▸ **Source document**:
Trans. Nonferrous Met. Soc. China 25(2015) 1050-1055
Analysis of bulging process of aluminum alloy by overlapping sheet metal and its formability
Tie-jun GAO1, Yang LIU1, Peng CHEN1, Zhong-jin WANG2
1. Faculty of Aerospace Engineering, Shenyang Aerospace University, Shenyang 110136, China;
2. School of Materials Science and Engineering, Harbin Institute of Technology, Harbin 150001, China
Received 9 May 2014; accepted 13 July 2014
Abstract: The influences of strength coefficient K, work hardening exponent n and thickness t of the overlapping sheet on bulging process are analyzed based on hardening material model. Also, bulging experiments are carried out by taking the aluminum alloy LF21 as formed sheet metal, and selecting overlapping sheet with different thicknesses and material properties, by which accuracy of the above analysis result is verified in the aspects of geometric shape, thickness distribution and limit bulging height. The results show that higher strength coefficient K, larger work hardening exponent n and proper thickness of the overlapping sheet are helpful to improve the formability and forming uniformity of formed sheet metal.
Key words: overlapping sheet; aluminum alloy; bulging; power hardening material; formability
1 Introduction
In order to improve the plasticity of metal materials, on one hand, we can improve the inherent properties such as lattice type, chemical composition and microstructure of materials [1], and on the other hand, we can choose external conditions such as suitable deformation temperature and deformation rate [2-5]. Meanwhile, we can improve the formability of formed sheet metal by controlling or changing the force condition and stress state [6-9].
In overlapping forming process, we overlap the formed sheet metal with another sheet metal (called overlapping sheet) of different or the same kind of material. At the same time, the overlapping sheet takes the shape of the formed sheet metal, so that the formed sheet metal can be constrained and loaded with reverse pressure, so as to improve its formability [10-12]. SEMIATIN and PIEHLER [13] studied the forming limit of the aluminum overlapping sheet with stainless steel without lubrication by experiment, and the results showed that the unstable flow of the overlapping sheet material can lead to interface irregularities which have been associated with the local deformation, and local deformation determines the forming limit of overlapping sheet. MASANORI et al [14] used the rigid die on overlapping sheets of the same material of pure aluminum in bulging test, and proved that the limit bulging height increased with increasing thickness of the overlapping sheet by changing the thickness, and that the stress state of the formed sheet metal and the overlapping sheet can lead to the changes of necking position by changing the contact conditions, and the two measures mutually inhibited the development of necking, and thereby improved the formability of formed sheet metal. TSENG et al [15] obtained the overlapping sheet bulging limit diagram through bulging tests on the Al/Cu overlapping sheet searching its the forming limit in different thicknesses. MASASHI and KAZUYOSHI [16] studied the formability of aluminum sheet metal cemented by the overlapping sheet of copper sheet, and results showed that the formability with overlapping sheet performed better than that of the two sheet metals formed separately. In this work, based on the model of power hardening material, the influences of properties and thickness of overlapping sheet on bulging uniformity and formability of formed sheet metal are analyzed. With the research object of aluminum alloy LF21 (formed sheet metal), overlapping sheets with different thicknesses and properties are selected in bulging test to verify the accuracy of the analysis.

▸ **Collected data**:
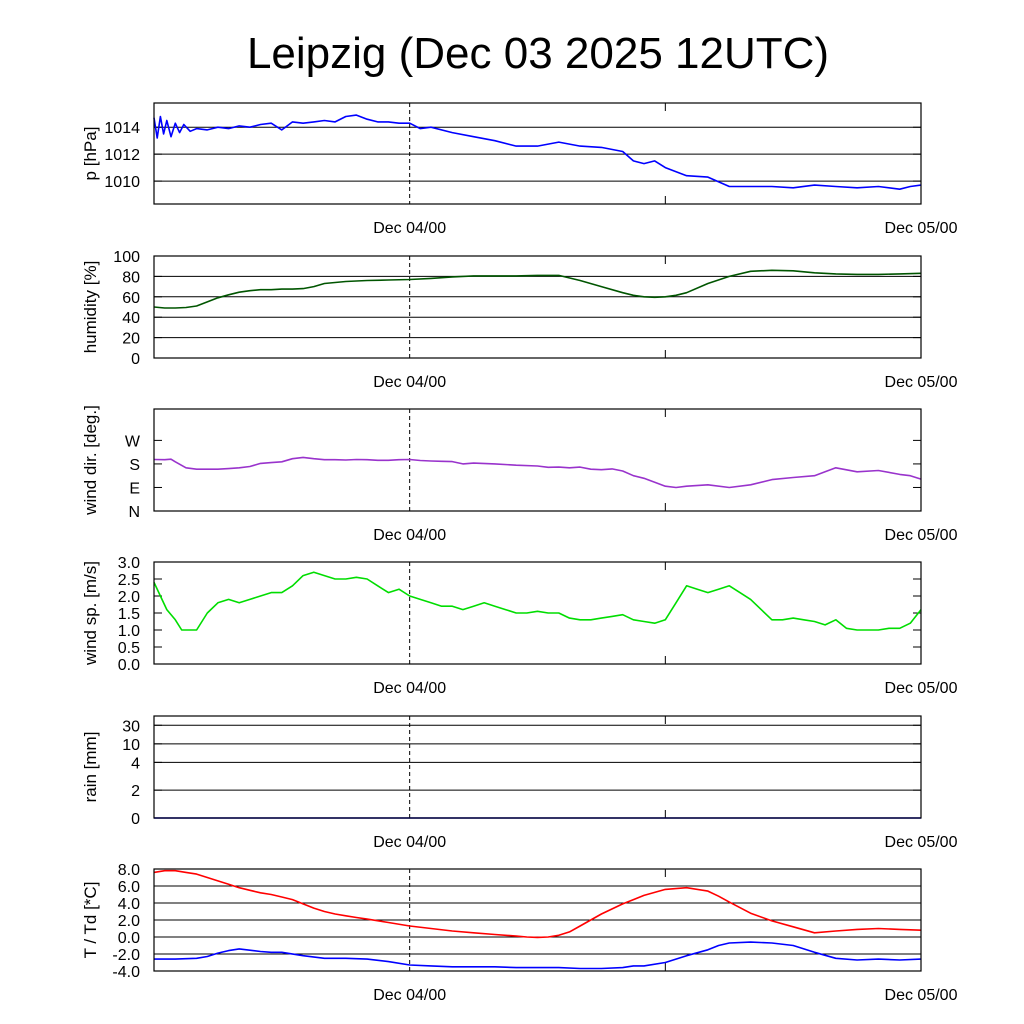  Describe the element at coordinates (131, 278) in the screenshot. I see `humidity-ytick-label: 80` at that location.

▸ **Problems to solve**:
1 - Write out the passage from the overlapping-sheet article word for word, starting with "Key words: overlapping" and going on through "stress state [6-9].".
2 - Answer these from the overlapping-sheet article:
(a) Which aluminum alloy was the formed sheet metal in the bulging experiments?
(b) In the work by MASANORI et al, what happened to the limit bulging height as the thickness of the overlapping sheet increased?
(c) What metals made up the overlapping sheet that TSENG et al used in their bulging tests?
3 - List every key word given in the overlapping-sheet article.
The listing is not used for any of this.

▸ **Answers below**:
1 -
Key words: overlapping sheet; aluminum alloy; bulging; power hardening material; formability
1 Introduction
In order to improve the plasticity of metal materials, on one hand, we can improve the inherent properties such as lattice type, chemical composition and microstructure of materials [1], and on the other hand, we can choose external conditions such as suitable deformation temperature and deformation rate [2-5]. Meanwhile, we can improve the formability of formed sheet metal by controlling or changing the force condition and stress state [6-9].

2 -
(a) Aluminum alloy LF21
(b) It increased.
(c) Al/Cu (aluminum and copper)

3 -
overlapping sheet
aluminum alloy
bulging
power hardening material
formability